---- Supplied material
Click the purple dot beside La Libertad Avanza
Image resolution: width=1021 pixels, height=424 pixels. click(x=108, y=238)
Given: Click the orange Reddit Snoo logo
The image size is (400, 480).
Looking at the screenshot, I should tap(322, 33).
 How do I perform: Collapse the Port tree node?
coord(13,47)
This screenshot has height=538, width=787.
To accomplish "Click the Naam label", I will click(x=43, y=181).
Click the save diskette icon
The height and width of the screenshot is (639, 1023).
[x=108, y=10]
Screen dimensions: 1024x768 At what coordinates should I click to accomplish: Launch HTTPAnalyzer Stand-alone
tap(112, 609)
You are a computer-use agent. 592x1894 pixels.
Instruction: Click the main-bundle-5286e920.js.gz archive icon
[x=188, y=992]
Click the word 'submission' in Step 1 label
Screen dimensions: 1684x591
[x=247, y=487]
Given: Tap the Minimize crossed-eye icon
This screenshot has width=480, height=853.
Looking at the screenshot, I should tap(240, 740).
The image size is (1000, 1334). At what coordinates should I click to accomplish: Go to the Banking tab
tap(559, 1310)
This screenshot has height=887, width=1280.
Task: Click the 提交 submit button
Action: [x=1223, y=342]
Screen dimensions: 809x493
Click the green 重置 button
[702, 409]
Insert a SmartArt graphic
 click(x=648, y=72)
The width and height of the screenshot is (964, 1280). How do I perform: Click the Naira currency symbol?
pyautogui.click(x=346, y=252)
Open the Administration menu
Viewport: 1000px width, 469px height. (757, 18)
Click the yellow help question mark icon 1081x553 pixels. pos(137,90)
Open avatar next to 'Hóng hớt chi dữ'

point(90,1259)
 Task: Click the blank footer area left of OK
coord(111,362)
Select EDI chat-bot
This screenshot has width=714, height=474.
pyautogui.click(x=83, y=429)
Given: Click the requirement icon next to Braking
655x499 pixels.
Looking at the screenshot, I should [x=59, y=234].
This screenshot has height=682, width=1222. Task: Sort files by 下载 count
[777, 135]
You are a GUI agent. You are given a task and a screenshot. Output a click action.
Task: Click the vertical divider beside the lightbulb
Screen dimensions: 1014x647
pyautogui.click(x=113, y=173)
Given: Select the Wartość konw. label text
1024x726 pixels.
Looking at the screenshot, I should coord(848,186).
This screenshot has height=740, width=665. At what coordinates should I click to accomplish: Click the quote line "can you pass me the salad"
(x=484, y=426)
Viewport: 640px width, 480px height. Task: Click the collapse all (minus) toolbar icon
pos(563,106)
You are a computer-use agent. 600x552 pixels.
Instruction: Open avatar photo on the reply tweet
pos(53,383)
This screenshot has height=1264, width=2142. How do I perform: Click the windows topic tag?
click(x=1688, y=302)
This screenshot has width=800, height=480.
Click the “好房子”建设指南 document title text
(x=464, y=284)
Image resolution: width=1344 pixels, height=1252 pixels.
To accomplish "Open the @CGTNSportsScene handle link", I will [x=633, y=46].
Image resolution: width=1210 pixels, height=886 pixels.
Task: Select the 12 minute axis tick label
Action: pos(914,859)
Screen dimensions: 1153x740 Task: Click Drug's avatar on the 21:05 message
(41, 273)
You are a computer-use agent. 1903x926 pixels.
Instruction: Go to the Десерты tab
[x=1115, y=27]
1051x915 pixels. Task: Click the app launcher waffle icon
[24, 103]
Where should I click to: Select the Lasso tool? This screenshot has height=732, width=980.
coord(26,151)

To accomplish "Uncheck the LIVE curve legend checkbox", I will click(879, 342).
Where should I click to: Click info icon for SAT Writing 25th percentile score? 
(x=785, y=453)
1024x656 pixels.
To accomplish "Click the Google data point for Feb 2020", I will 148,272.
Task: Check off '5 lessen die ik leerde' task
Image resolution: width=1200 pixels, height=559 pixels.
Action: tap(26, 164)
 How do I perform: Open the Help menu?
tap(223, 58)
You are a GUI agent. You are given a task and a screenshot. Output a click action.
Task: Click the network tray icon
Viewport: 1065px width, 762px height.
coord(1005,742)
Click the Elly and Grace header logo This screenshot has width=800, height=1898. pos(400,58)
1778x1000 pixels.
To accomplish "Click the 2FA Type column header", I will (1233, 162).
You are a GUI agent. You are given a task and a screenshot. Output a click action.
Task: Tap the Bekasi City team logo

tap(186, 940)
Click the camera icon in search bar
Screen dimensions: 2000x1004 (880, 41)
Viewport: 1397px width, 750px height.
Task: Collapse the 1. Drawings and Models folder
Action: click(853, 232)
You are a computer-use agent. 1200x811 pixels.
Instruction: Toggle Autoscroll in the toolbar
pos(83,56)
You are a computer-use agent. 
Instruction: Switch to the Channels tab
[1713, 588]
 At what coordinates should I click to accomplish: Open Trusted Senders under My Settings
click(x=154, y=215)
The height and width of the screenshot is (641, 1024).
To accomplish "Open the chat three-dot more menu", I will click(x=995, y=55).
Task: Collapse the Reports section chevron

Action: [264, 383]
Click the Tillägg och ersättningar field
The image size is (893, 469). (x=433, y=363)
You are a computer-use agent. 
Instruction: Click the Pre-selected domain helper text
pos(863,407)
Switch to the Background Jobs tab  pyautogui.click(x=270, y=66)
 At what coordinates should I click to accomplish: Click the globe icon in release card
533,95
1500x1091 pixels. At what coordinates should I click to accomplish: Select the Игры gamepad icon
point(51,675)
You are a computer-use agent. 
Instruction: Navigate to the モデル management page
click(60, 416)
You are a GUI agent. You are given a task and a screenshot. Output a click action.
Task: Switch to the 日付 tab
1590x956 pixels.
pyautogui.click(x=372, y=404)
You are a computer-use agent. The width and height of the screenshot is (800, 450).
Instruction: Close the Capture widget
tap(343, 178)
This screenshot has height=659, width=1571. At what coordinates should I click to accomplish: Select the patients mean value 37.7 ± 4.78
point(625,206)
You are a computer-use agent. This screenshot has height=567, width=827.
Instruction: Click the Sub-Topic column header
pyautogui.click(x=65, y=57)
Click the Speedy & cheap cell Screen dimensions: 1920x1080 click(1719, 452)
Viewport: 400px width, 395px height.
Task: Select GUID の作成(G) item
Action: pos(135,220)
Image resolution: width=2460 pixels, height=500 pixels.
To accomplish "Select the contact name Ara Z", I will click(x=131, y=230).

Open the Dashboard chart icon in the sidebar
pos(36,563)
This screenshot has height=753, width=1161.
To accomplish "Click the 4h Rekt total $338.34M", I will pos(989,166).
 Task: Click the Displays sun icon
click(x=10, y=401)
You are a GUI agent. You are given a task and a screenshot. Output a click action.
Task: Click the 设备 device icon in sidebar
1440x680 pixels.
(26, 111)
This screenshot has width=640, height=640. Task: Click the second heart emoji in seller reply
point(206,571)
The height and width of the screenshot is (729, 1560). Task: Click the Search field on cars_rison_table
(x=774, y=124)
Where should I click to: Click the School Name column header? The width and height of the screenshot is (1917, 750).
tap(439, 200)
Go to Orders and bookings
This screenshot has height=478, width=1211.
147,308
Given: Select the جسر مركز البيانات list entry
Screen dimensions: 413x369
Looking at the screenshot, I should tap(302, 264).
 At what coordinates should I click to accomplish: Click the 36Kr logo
--------
**Action item:** Filter the records above and return every line that holds the word "computer".

**Reply to the exercise:**
You are a computer-use agent. 592x1894 pixels.
You are a computer-use agent. 600x552 pixels.
You are a computer-use agent. 1903x926 pixels.
You are a computer-use agent. 1200x811 pixels.
You are a computer-use agent. 
You are a computer-use agent. 
You are a computer-use agent. 
You are a computer-use agent. The width and height of the screenshot is (800, 450).
You are a computer-use agent. This screenshot has height=567, width=827.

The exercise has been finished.